About this task: From the naturalization interview excerpt, output verbatim the part that opens with the words containing "MM: Well, I" and closes with "go into that?".

Document segment:
MM: Well, I think I knew that we were not citizens and we had to go through this process. I think for children, I don't know what the immigration laws were specifically, but we were able to become naturalized, in my case, four years later when I was thirteen. The thing that I remember most about the naturalization process is a very formal but very quick process, go to court. But the thing that I remember most is that we had the opportunity to choose our names. Because to petition for a change of name by itself would cost money and have to go through a whole process, a legal process. But at the time of naturalization, you get to change your name for free, and you could pick your own name. So in my case... should I tell this story? Do you want me to go into that?

BN: Yeah, I think this is relevant.

Collected data:
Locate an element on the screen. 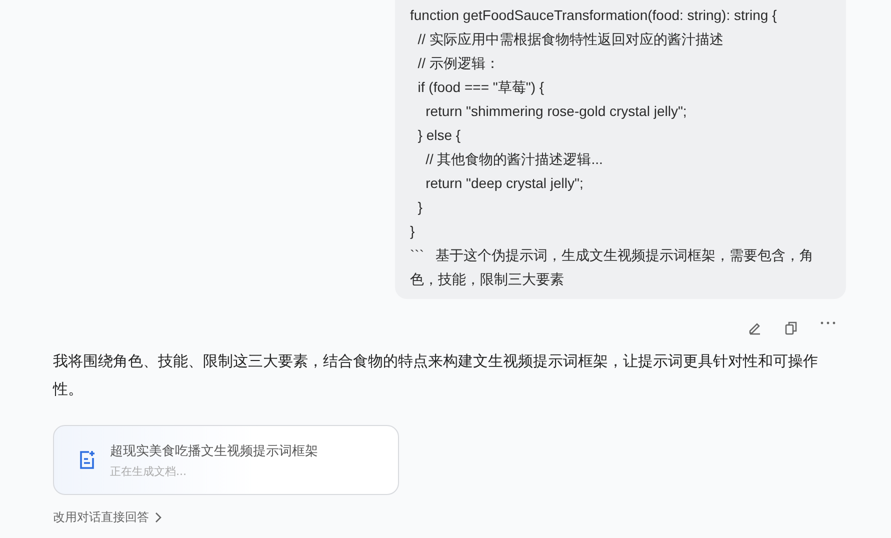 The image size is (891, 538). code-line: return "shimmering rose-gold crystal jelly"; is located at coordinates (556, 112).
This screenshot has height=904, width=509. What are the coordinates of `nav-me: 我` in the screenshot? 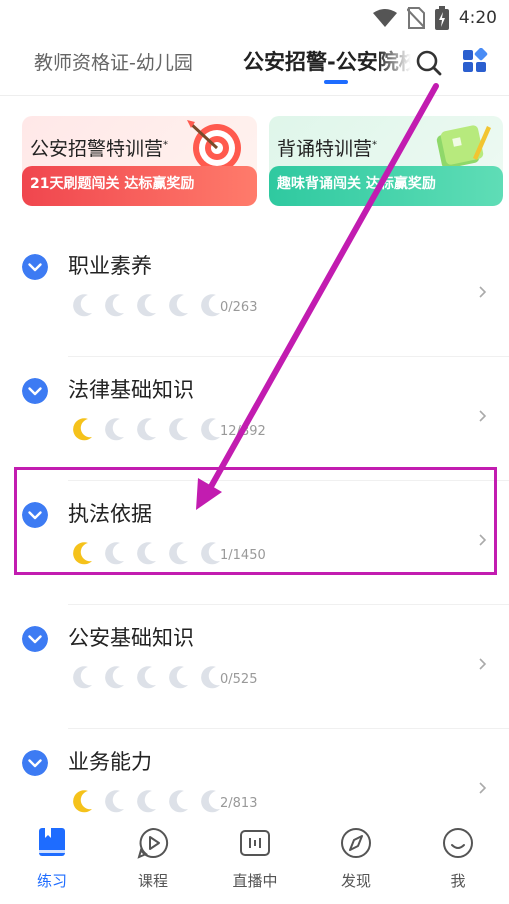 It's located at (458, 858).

Reply to the task:
MM: Well, I think I knew that we were not citizens and we had to go through this process. I think for children, I don't know what the immigration laws were specifically, but we were able to become naturalized, in my case, four years later when I was thirteen. The thing that I remember most about the naturalization process is a very formal but very quick process, go to court. But the thing that I remember most is that we had the opportunity to choose our names. Because to petition for a change of name by itself would cost money and have to go through a whole process, a legal process. But at the time of naturalization, you get to change your name for free, and you could pick your own name. So in my case... should I tell this story? Do you want me to go into that?